I've seen Intel industrial evaluation boards back in the '80s that were program-once and toss the entire board.
However, I've seen the BMS board for my 2015 and it's not potted, which was a huge surprise to me.
Anyway, when these bikes were designed EVERYONE WAS AN AMATEUR. There were (and still are) very few electric bikes out there, and so they had to stumble across "oops don't do THAT" since they were the first ones to do whatever.
It's just like rockets in the '50s, when people realized "oops, don't let your turbine blades rub on the casing!", "don't put room temp fuel lines next to cryogenic oxidizer lines so they don't freeze" and "make sure your fuel lines don't vibrate until they snap!" - that's "common sense" only in hindsight.

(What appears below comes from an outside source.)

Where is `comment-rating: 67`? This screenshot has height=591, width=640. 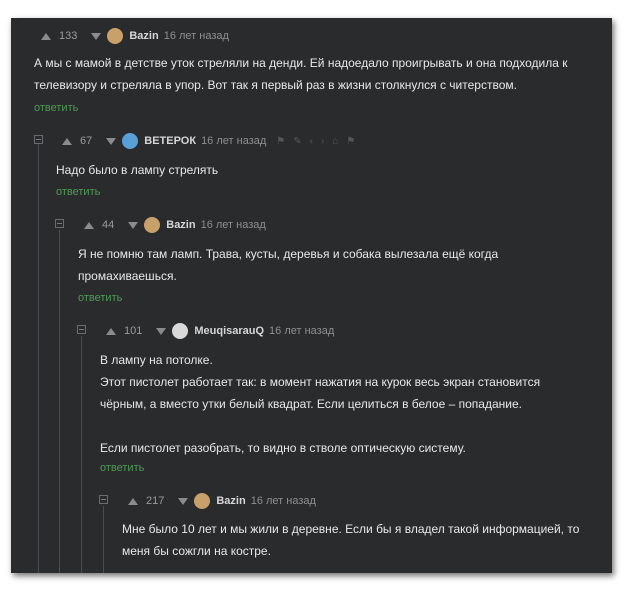
comment-rating: 67 is located at coordinates (86, 141).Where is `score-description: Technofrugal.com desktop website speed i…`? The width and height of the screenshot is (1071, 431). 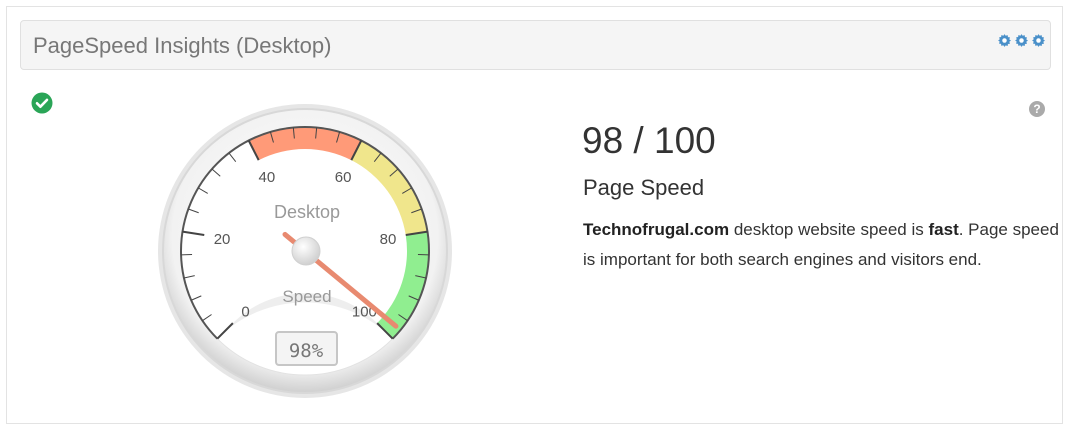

Hell, the Russians, who are old hands at rockets, recently committed the "don't put room temp fuel lines next to cryogenic oxidizer lines so they don't freeze" mistake with the new Fregat upper stage design, and they sure as hell should have known better.
I have heard the military contract was a godsend, since the military beat the shit out of the bikes in ways a customer who had to pay for his bike never would, then gave them feedback on how it broke. It was a huge torture testing program for free.
Personally most of this is why I wasn't real interested in electric bikes until I saw Zero had ABS and real suspension. It meant they were perhaps not "grown up" but certainly past the "teenager" stage of being temperamental and throwing fits.
My Zero is fundamentally different from any bike I've ever owned. I don't consider it a motorcycle, but more as a battery powered computer network on wheels.
I consider it to be in the same era as ICE bikes in the 1920s. Read "Early Motorcycles, Construction and Repair" by Victor W. Page for an eyeopening look at the shit people had to put up with...
For example, one early "carburetor" was a set of cotton wicks in the fuel tank leading to the intake!
They didn't have clutches, so they had bicycle pedals to restart at every stop, or operated a sprocket to slip the leather belt.
They didn't have oil pumps, it was up to the rider to pump in oil every so often by hand.
Engines didn't have intake valve mechanisms, other than having suction open them.
An early ignition system was opening a small window showing the fuel vapors a flame.
I'm hoping we're kind of past that technical level of EV development. That's the lead-acid battery, 15 mile range level of EV.